SOURCE EXCERPT |
-- Start --

WHY I AM VOTING AGAINST INITIATIVE 42
Rep. Andy Gipson
Initiative 42 a/k/a the “Better Schools Better Jobs” initiative is getting a lot of press these days, and rightly so. Before voting on November 3rd, people ought to know the likely effect of changing our State Constitution to put state courts over children’s education. Proponents of Initiative 42 have spent millions of dollars trying to convince Mississippians that the proposal will only require full funding of education, but their claims do not line up with the text of the proposed amendment. Initiative 42 is confusing to most people, so let’s unpack the details of the language of Initiative 42 and examine why the so-called “school full funding initiative” is so disturbing to many Mississippians, myself included.
Section 201 of the State Constitution currently provides: “The Legislature shall, by general law, provide for the establishment, maintenance and support of free public schools upon such conditions and limitations as the Legislature may prescribe.”
Initiative 42, if approved by the voters on November 3, 2015 would change Section 201 to read as follows: “To protect each child’s fundamental right to educational opportunity, the State shall provide for the establishment, maintenance and support of an adequate and efficient system of free public schools. The chancery courts of this State shall have the power to enforce this section with appropriate injunctive relief.”
• Initiative 42 Will Erode Parents’ Fundamental Rights. Initiative 42 would grant children, not parents, a radically new State constitutional “child’s fundamental right to educational opportunity.” Under our constitutional system of government, the Supreme Court has historically recognized that parents, not children, have the fundamental right to direct the education and upbringing of our children. For example, in the 1925 decision Pierce v. Society of Sisters the Supreme Court found that parents have the fundamental right to direct a child’s education: “The child is not the mere creature of the state; those who nurture him and direct his destiny have the right and the high duty, to recognize and prepare him for additional obligations.” In the 2000 decision Troxel v. Granville, the U.S. Supreme Court recognized the “fundamental right of parents to rear their children.” Currently parents can decide to enroll their children in their local public school, another school district, a private or religious school, or even homeschool depending on what the parent believes is best for the child. Initiative 42 would provide an end-run around the fundamental educational rights of parents, granting them to children. These are the same types of rights seen in other states where children have sued to obtain “divorces” from parents, or to assert other rights against parents. As a parent, I believe we do have and should continue to have the right to raise and educate our children according to what we as parents believe is best. Initiative 42 will take the rights of parents and transfer them to children.
• Initiative 42 Increases the Power of the “State.” Initiative 42 would grant new powers to some unaccountable agency of the “State” by requiring that the “State shall provide for” education, not the Legislature. Under our current Constitution, the Legislature as the elected body of the people is responsible and accountable to the people for providing for public schools. Initiative 42 would remove the elected Legislature from the process and shift power to the “State” – an undefined impersonal bureaucracy or agency of state government. The people of Mississippi therefore will lose the voice of our elected Legislature in crafting and shaping state educational policy. Who knows which unelected division of the “State” will step up to mandate the educational system for our children?

-- End --

Element and text position data

-- Start --

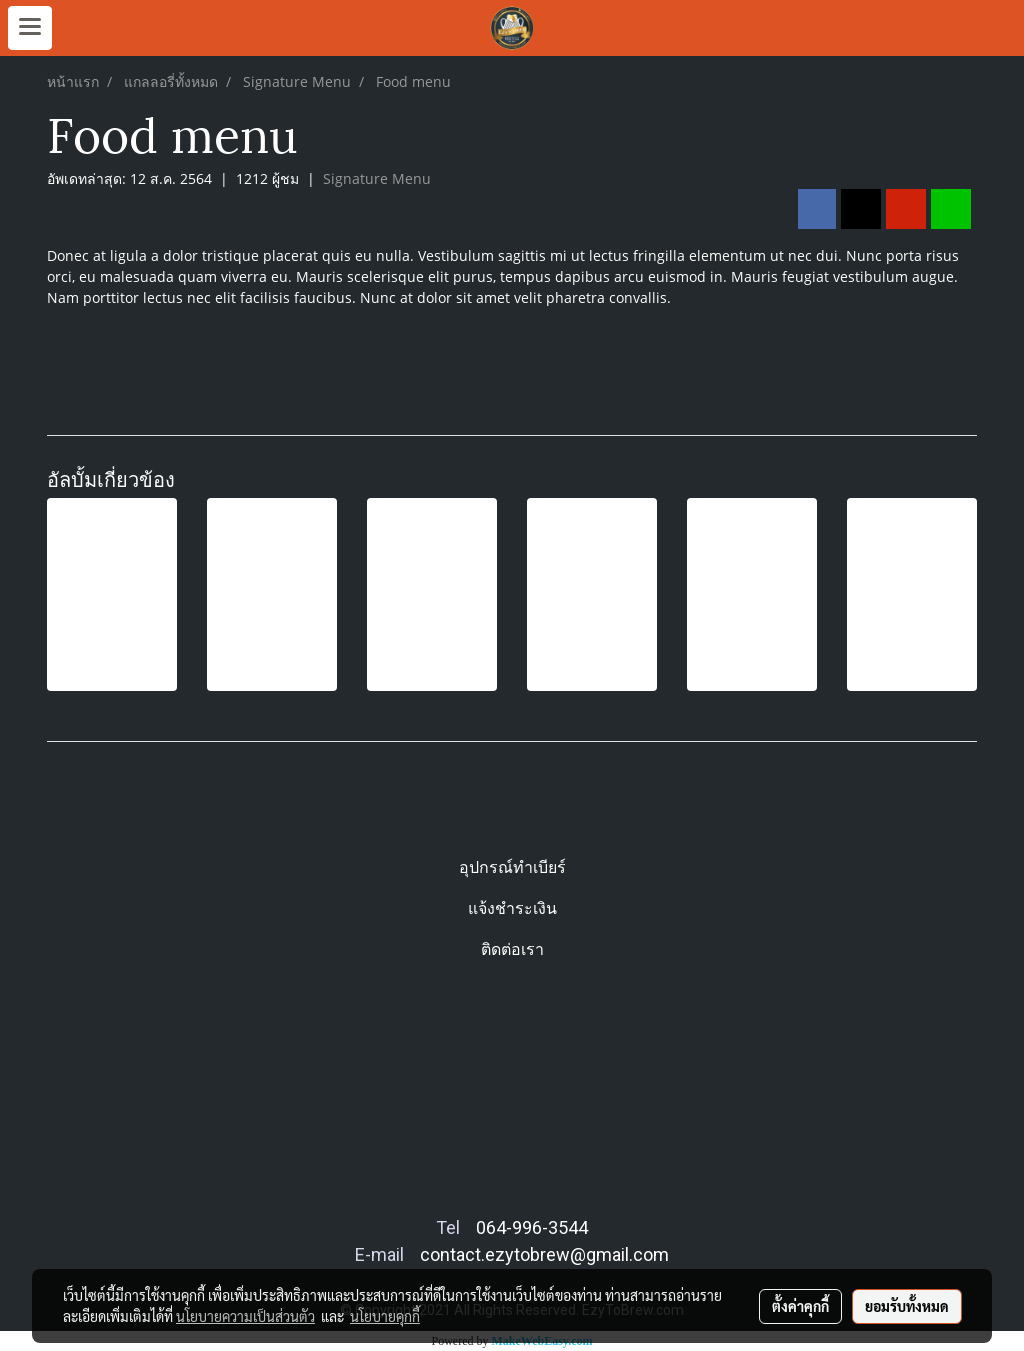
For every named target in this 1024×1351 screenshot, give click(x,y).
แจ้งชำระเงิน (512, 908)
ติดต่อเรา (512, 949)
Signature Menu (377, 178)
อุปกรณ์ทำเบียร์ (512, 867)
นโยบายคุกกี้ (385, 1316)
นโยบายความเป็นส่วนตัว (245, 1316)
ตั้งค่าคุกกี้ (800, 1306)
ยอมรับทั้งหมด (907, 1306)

-- End --

TASK REQUIREMENTS |
- a) According to the piece on Initiative 42, which courts would have the power to enforce the revised Section 201?
- b) Resume the piece on Initiative 42 from the point at which it stops.
The material is separate from the piece on Initiative 42 and unrelated to it.

ANSWERS TO THE EXERCISE |
- a) The chancery courts of the State would have that power.

- b)
• Initiative 42 Goes Much Further than Funding. Initiative 42 will require an undefined “adequate and efficient system” of public schools, not limited to funding. Who will decide what is adequate and efficient? The courts are granted that power under Initiative 42. Courts will hear cases brought perhaps by children, represented by attorneys such as those who crafted Initiative 42. Courts may require the State’s mandatory instructional system be implemented for all affected children and parents. This could involve any aspect of education, not just funding. The State and the courts will be given broad latitude to make virtually all decisions to implement an “adequate and efficient system” regarding issues such as: curriculum (ie: Common Core), taxation, staffing, student-teacher ratios, administration, school district consolidation, and the like. The court may decide that New York or California curriculum is “adequate and efficient.” The court may require that tax dollars from one part of the state be transferred to another school district. The court may raise taxes to pay for these changes. The possibilities are endless, because the phrase “adequate and efficient system” is not defined, and there are no limitations on this power of the courts.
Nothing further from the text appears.